State television broadcast footage shows crowds of families in Kerman crying for their loved ones in front of coffins wrapped in the Iranian flag.
The mourners chanted: "Revenge... Revenge,Death to America," and "Death to Israel," according to Reuters.
The Iranian Emergency Organization said the death toll reached 89 people, including 12 children.
- Delicate timing
Iran usually accuses Israel and the US of supporting anti-Iranian armed groups, which have carried out attacks in the past.
In October 2022, ISIS claimed responsibility for a bloody attack at a shrine in Shiraz, southern Iran, which killed 15 people, weeks after the Mehsa Amini protests broke out across the country.
Last August, gunmen again attacked the shrine Shiraz, killing three civilians.
In 2017, ISIS also claimed responsibility for two bombings that targeted the parliament headquarters and the shrine of Khomeini, the founder of the Islamic Republic.
Iranian members of ISIS carried out the attacks.
- Doubts about ISIS's responsibility
The Tasnim Agency, affiliated with the IRGC, wrote that the Zionist entity, after carrying out the Kerman attack, ordered ISIS to claim responsibility to escape the consequences of the attack.
The agency referred to the ISIS statement, saying the terrorist organization would say Persia or Khorasan when referring to Iran. It noted that the organization never published blurred pictures of those who carried out suicide attacks.
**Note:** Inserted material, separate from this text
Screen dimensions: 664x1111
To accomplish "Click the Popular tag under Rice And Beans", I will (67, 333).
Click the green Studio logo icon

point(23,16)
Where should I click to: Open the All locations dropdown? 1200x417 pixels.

ISIS has never been more than 30 minutes late in publishing adoption statements, according to Tasnim, noting that the organization publishes a photo of the operative and the adoption statement immediately after the attack.
ISIS's method of carrying out attacks is to threaten first, issue a fatwa, carry out the operation, and then publish a statement claiming responsibility.
- Conspiracy theory
Iran Supreme Leader representative and Friday prayer preacher in Tehran, Ahmed Khatami, vowed the perpetrators would face a painful fate.
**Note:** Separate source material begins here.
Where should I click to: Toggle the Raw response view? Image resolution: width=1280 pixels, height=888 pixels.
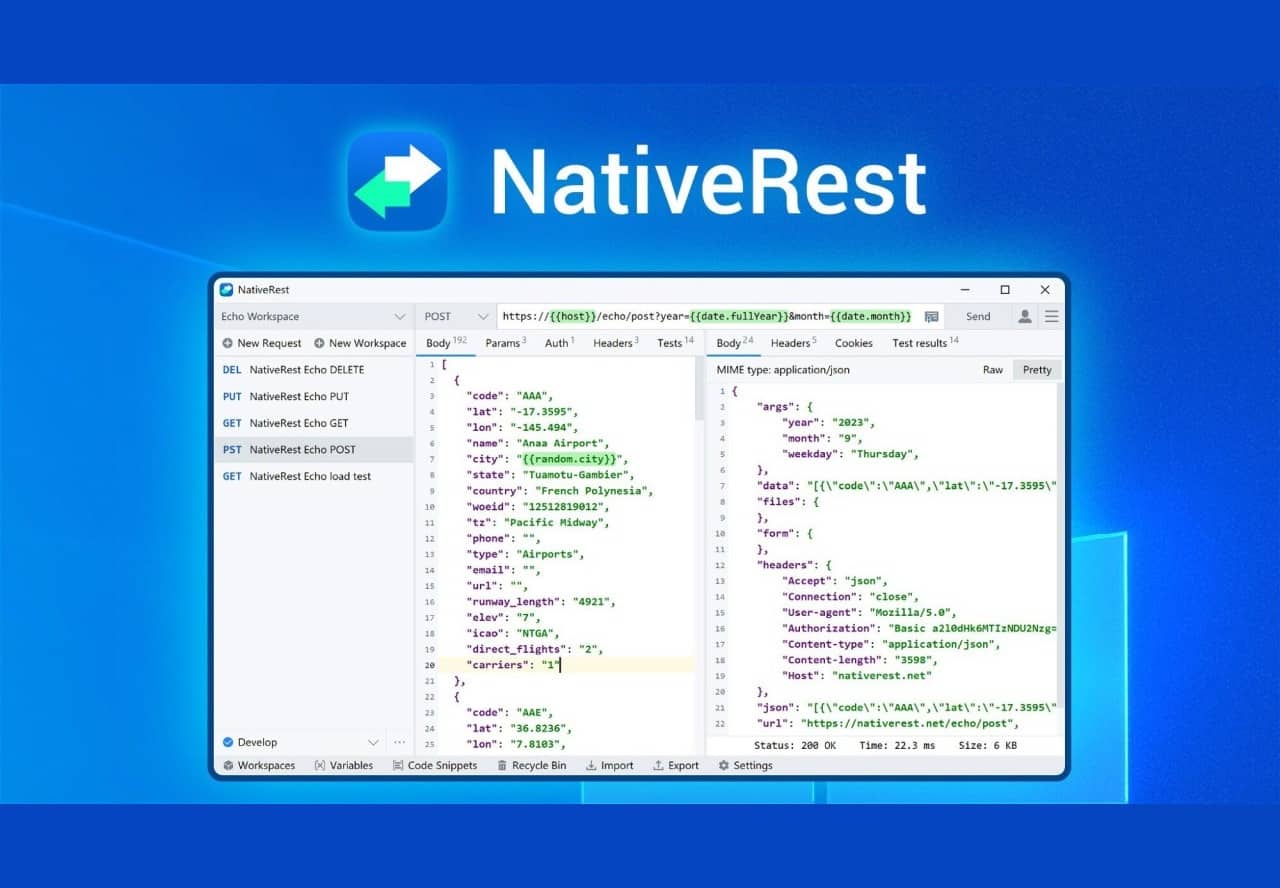[992, 369]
Khatami added that ISIS is an agent of the US and Israel, noting that the terrorists received treatment in Israel when they were injured in Syria.
Meanwhile, former head of the National Security and Foreign Relations Committee, Heshmatollah Falahatpisheh, told the ILNA agency that Iran is facing a new terrorist war against the US and Israeli intelligence services, Mossad.
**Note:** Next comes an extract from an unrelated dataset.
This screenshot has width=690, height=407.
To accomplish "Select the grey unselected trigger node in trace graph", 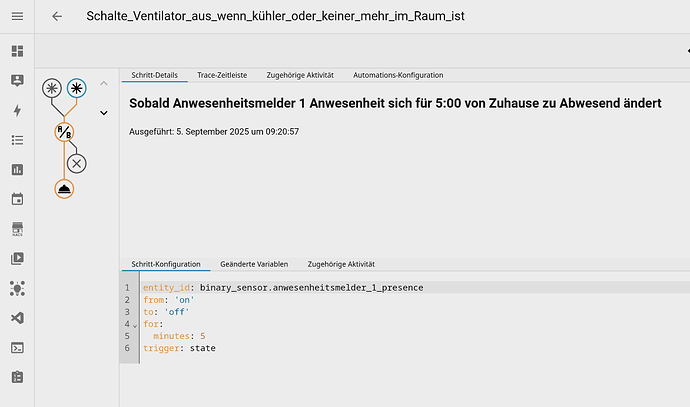I will pyautogui.click(x=51, y=88).
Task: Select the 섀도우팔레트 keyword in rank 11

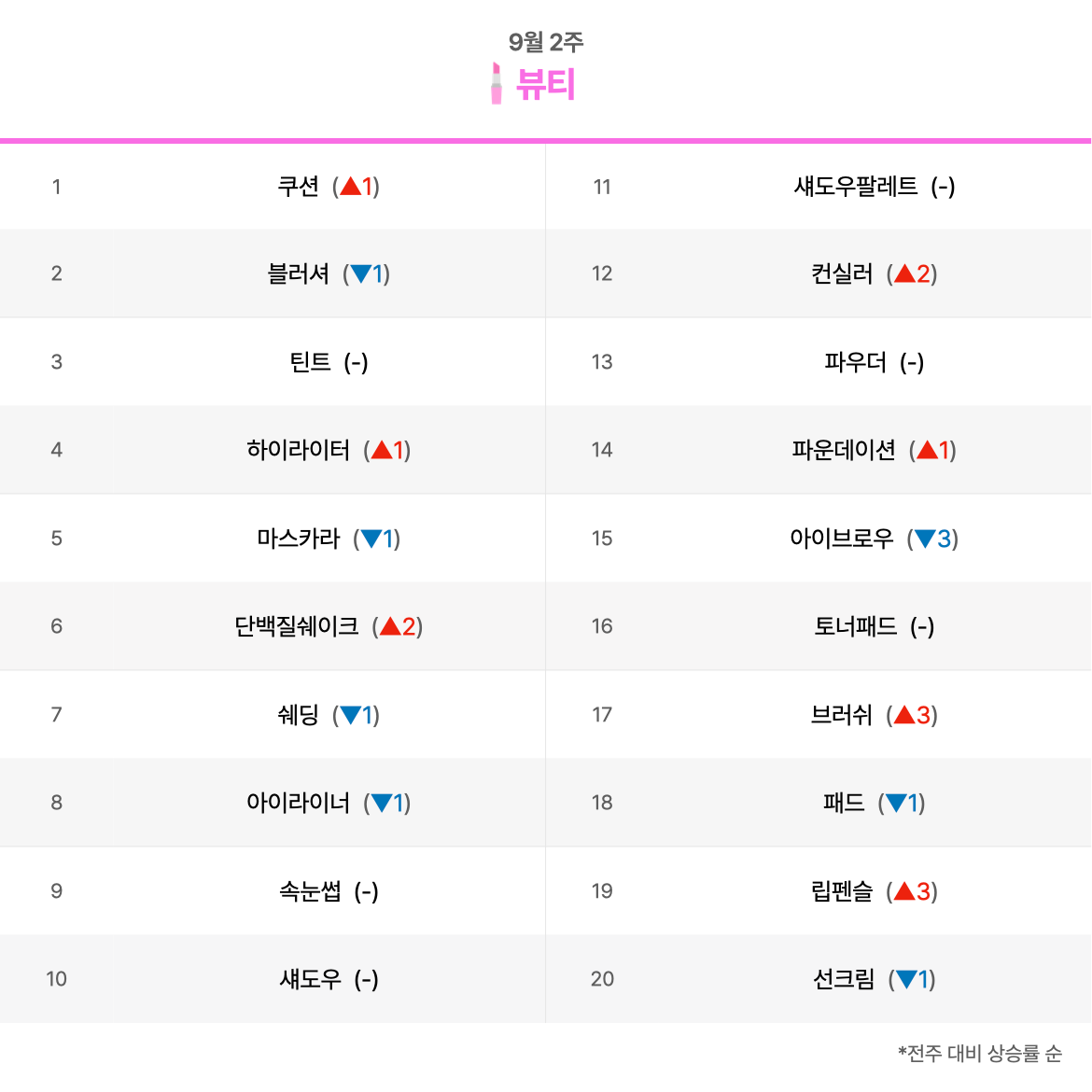Action: (x=856, y=186)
He indicated that when they face a problem, they carry out actions against Iran, especially since the US and Israelis received a blow from Soleimani.
- “ISIS - Khorasan Province”
More details about the authors of the attack and their motives could not be immediately established.
However, Aaron Zelin, an expert with the Washington Institute for Near East Policy think tank, said he would not be surprised if the attack was mounted by the Islamic State branch based in neighboring Afghanistan, known as ISIS-Khorasan, or ISIS-K.
Zelin told Reuters that Tehran accused ISIS-K of being behind many foiled plots in the last five years. Most of those arrested were Iranians, Central Asians, or Afghans from the Afghanistan-based affiliate's network rather than from the group's Iraq and Syria network.
A Taliban crackdown has weakened ISIS-K inside Afghanistan, forcing some members to move to neighbouring states, but the group has continued plotting operations outside the country, according to US officials.
In Washington, White House spokesman John Kirby told reporters the United States was in no position to doubt Islamic State's claim that it was responsible for Wednesday's attack.
The US stressed Wednesday that it was not involved in any way in the two bombings.
The State Department rejected any accusations against Washington or Tel Aviv being involved in the attack, considering it "ridiculous."
The Israeli government did not comment on the attack.